When she bled for the first time, her aunts wrapped her in black cloth and told her: Now you belong to your future husband. Keep your head bowed, and your legs closed. Your value sits between your thighs.

She tried to scrub herself clean in the river that night. But no matter how cold the water, it could not wash away the shame she was taught to carry.

The men spoke of the Kanun — the ancient code that governed everything in their land: from honor, to blood, to breath itself. Under the Kanun, a man could kill another over pride. A woman could be bartered like a goat.

Ajkuna began to write her own laws. In the dirt. On stones. On the inside of her arm.

Kanuni im:

My body is not a promise.

My voice is not a threat.

My spirit will not kneel.

When she was thirteen, she was promised to a man three times her age. A man who had already buried two wives. "He has land," they said. "He will protect you."

Ajkuna looked at him once — the way he licked his lips at her — and knew she would rather die free than live caged.

The night before the wedding, she took her mother's old blade from under the floorboard.

She didn't run.

She didn't cry.

She confronted him at the door of his home, and she told him: "If you touch me, your blood will mix with mine."

No one knows what happened in that room. But he was found the next day with a gash across his cheek and a broken hand.

Ajkuna disappeared before the sun rose.

Some say the mountains swallowed her. Others say the eagles carried her away. But the women in the village began to whisper her name like a secret prayer.
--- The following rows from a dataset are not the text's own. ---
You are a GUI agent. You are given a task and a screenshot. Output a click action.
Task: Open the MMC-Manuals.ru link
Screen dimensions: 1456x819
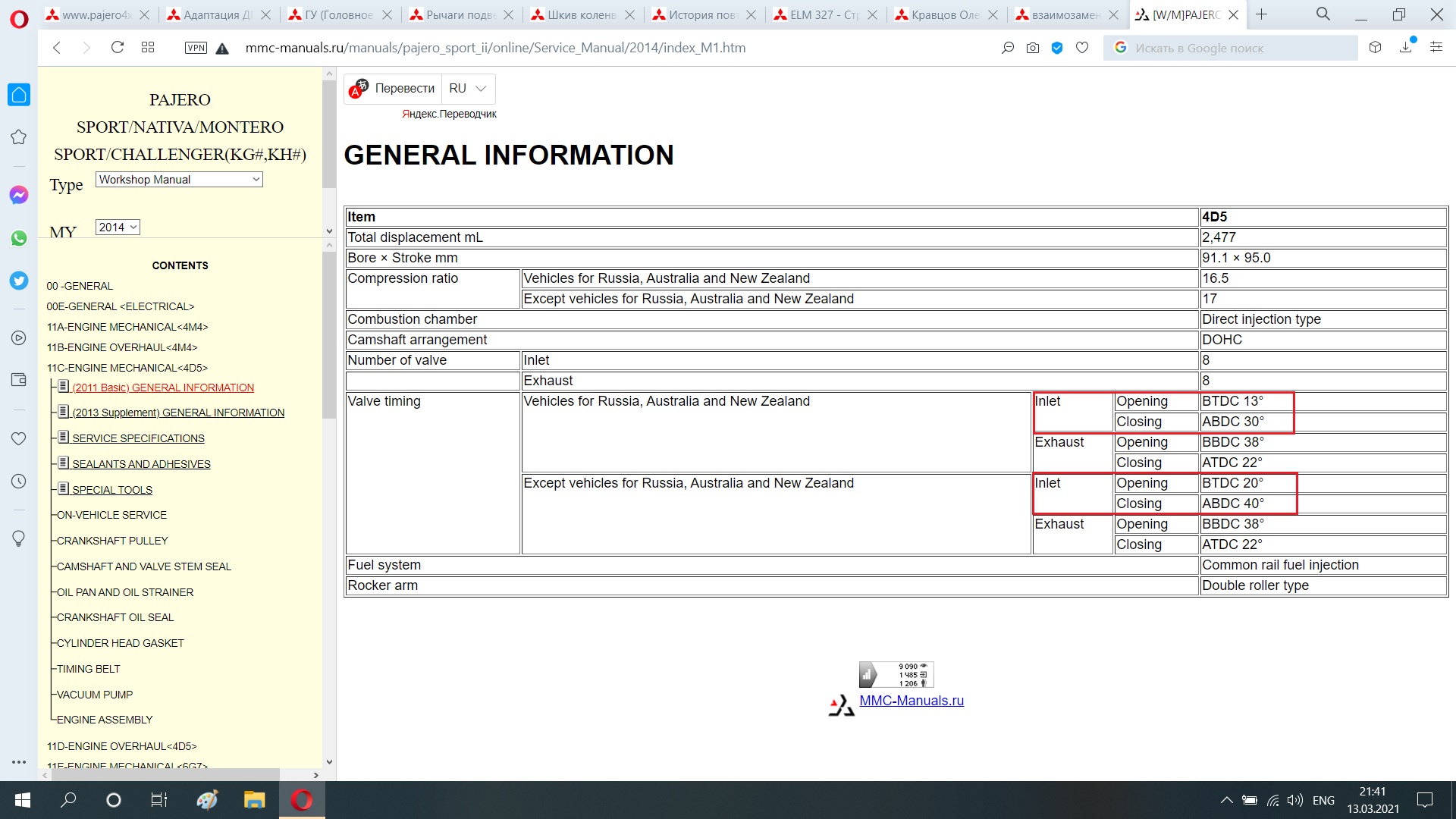point(911,701)
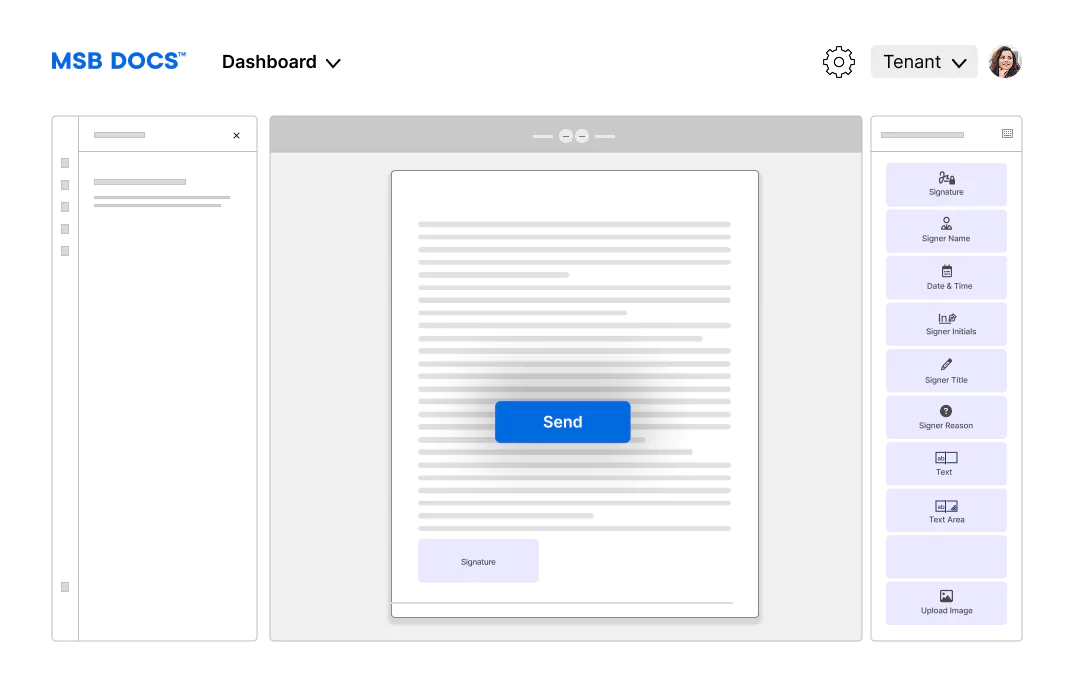The width and height of the screenshot is (1077, 687).
Task: Open the settings gear icon
Action: pos(838,62)
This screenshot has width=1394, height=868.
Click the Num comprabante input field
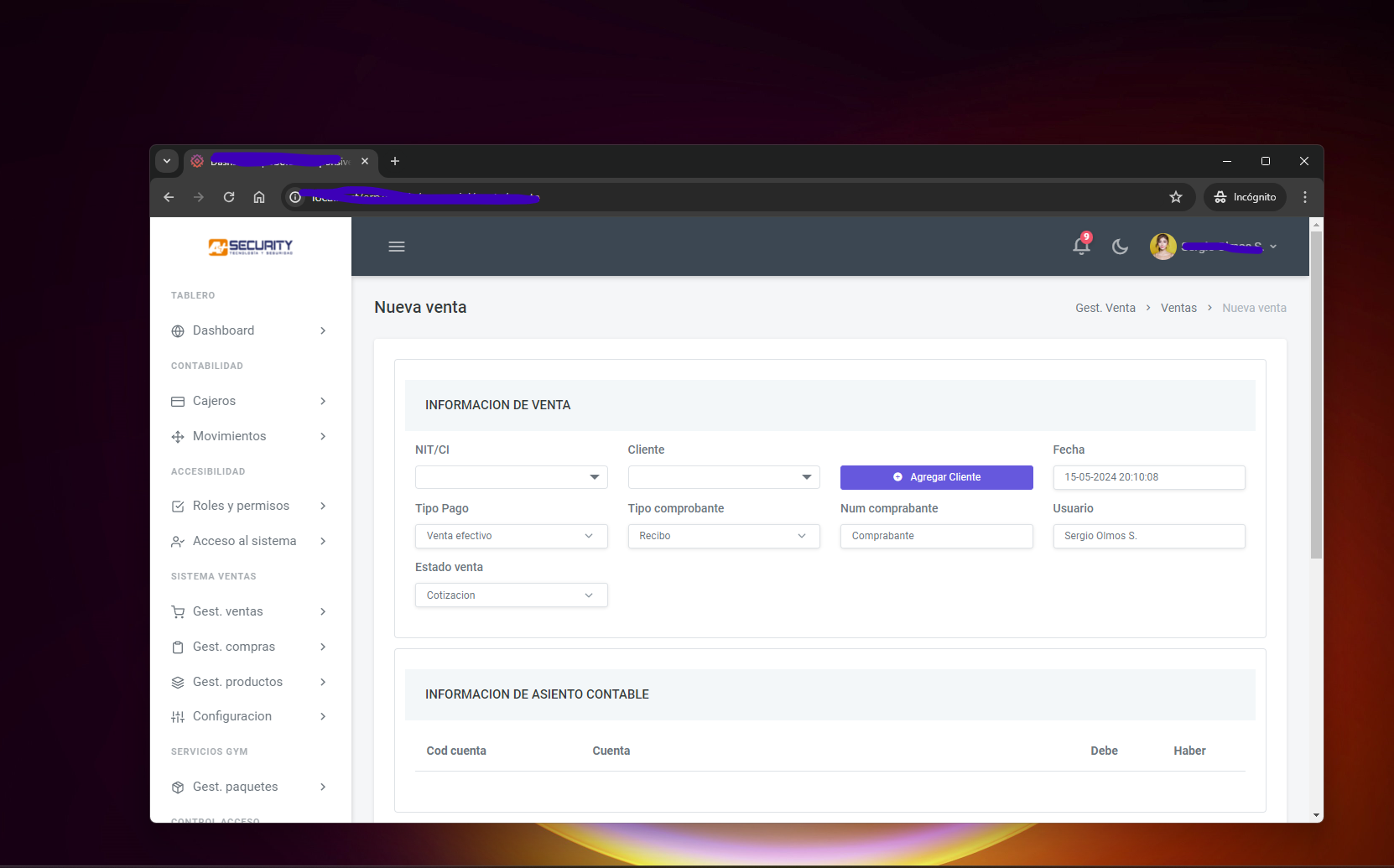click(936, 536)
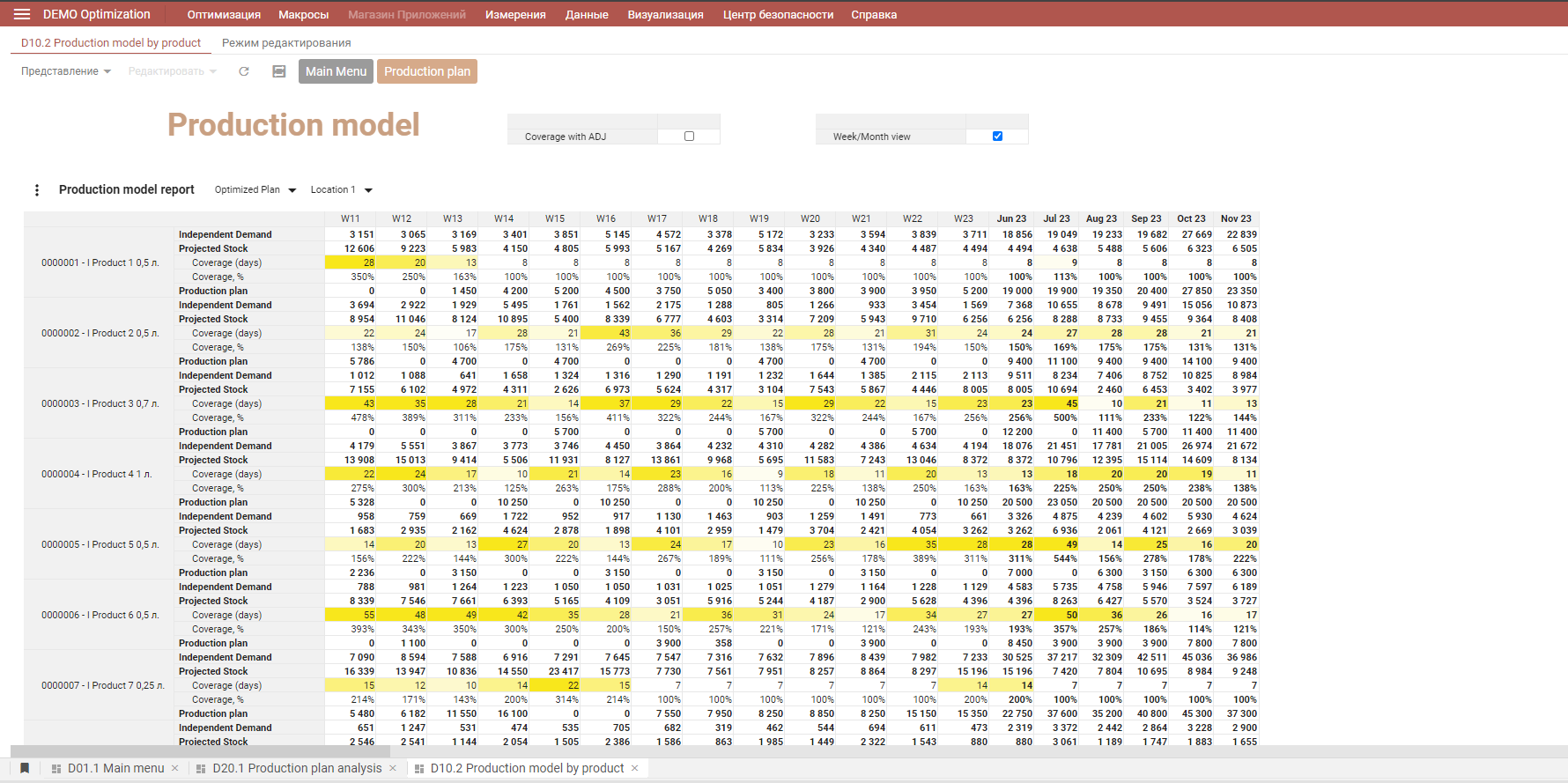Image resolution: width=1568 pixels, height=783 pixels.
Task: Enable the Coverage with ADJ checkbox
Action: (689, 137)
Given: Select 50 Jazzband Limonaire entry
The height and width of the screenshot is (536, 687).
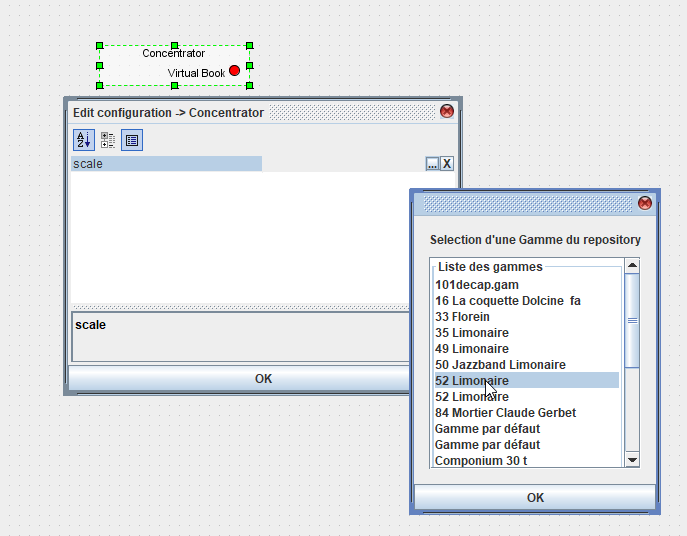Looking at the screenshot, I should tap(500, 365).
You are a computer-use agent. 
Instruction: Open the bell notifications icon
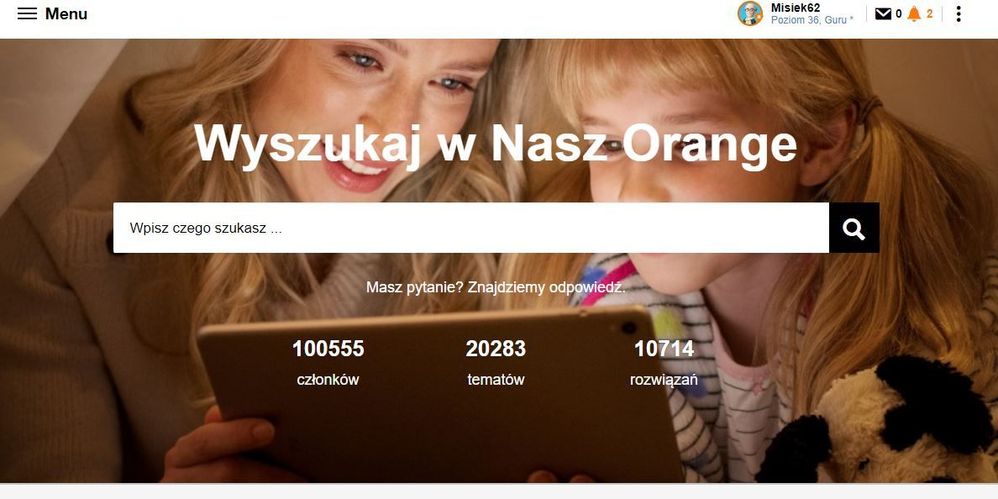pos(914,13)
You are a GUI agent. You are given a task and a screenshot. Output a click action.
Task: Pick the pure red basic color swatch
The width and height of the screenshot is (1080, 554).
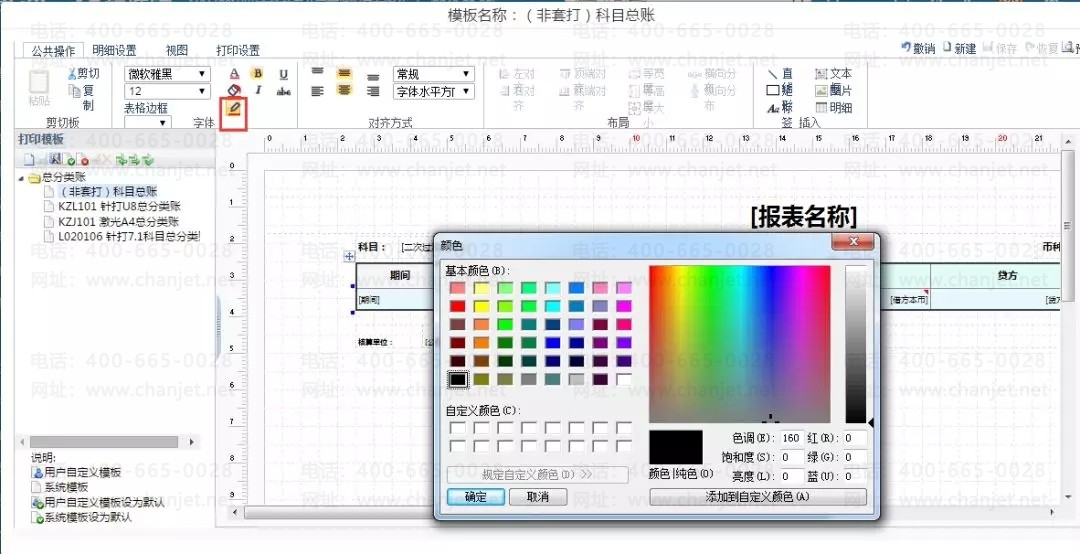click(457, 306)
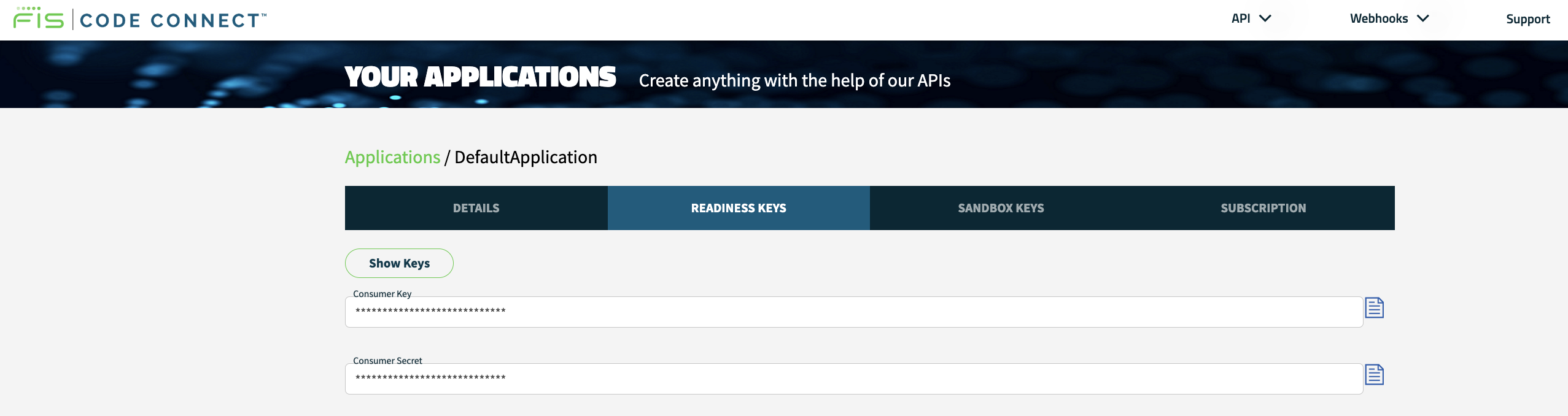Reveal credentials with the Show Keys toggle
Screen dimensions: 1568x416
pos(400,263)
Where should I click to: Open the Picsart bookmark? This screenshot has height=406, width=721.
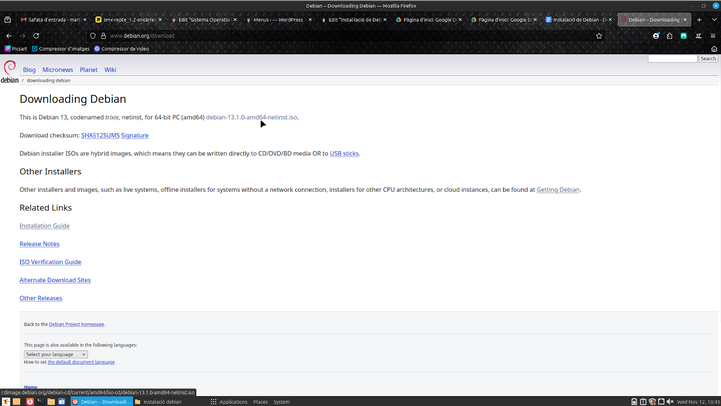[15, 49]
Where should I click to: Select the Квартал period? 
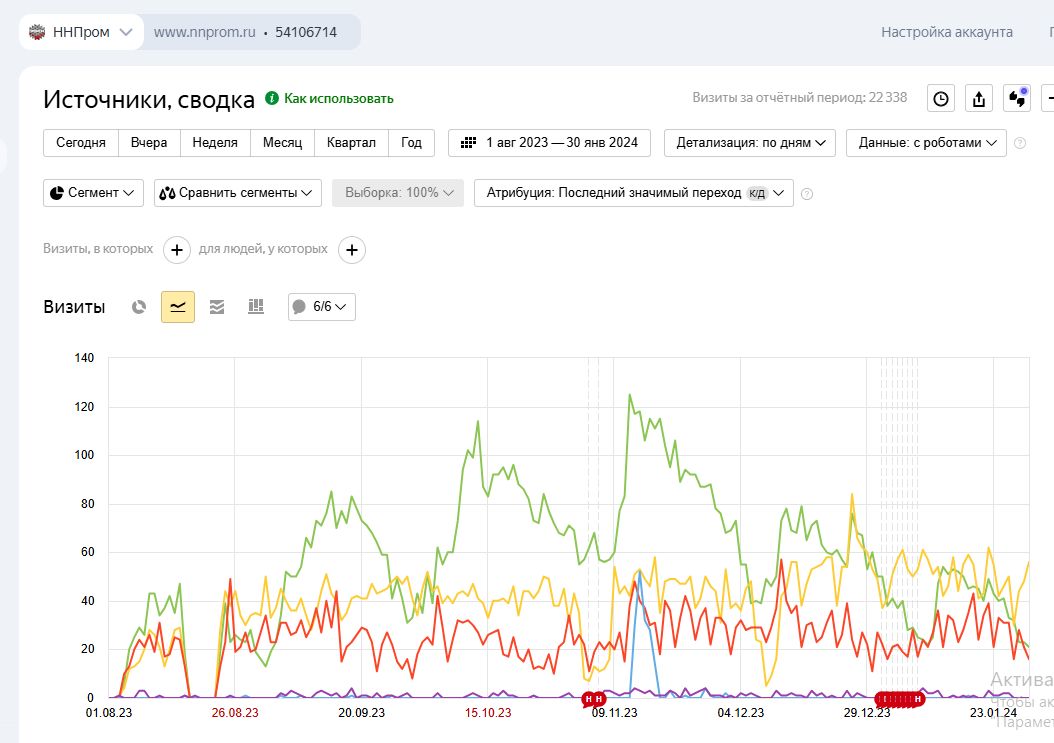(x=351, y=143)
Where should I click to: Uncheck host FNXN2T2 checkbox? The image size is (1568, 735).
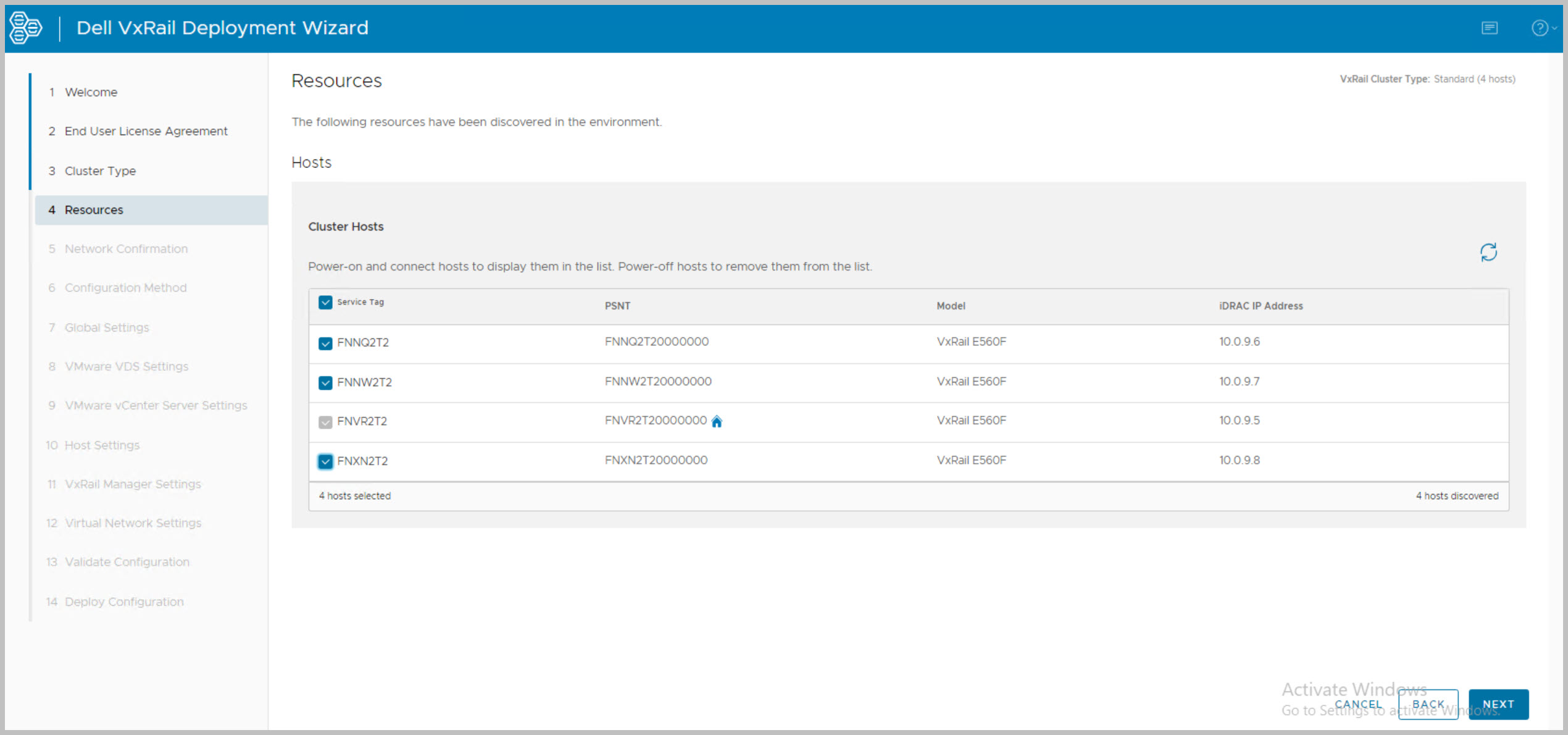coord(325,461)
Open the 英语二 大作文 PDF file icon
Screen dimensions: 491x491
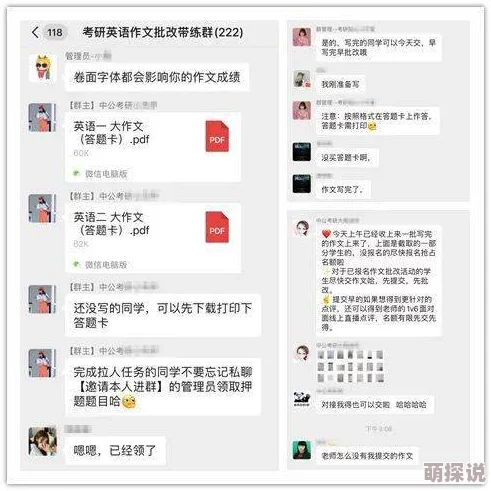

And months later, when a war between tribes left the men scattered and the children starving — it was women who stood guard at the village gate. It was women who fed the fires. And it was a woman, cloaked in black, who left bread at every doorstep before vanishing into the fog.

Ajkuna's body was never found.

But her law — her truth — remained.

And in time, mothers began to name their daughters after her.

And when little girls stood up too soon, or spoke too loud, or dreamed too much — the elders would mutter:

"Ajkuna walks again."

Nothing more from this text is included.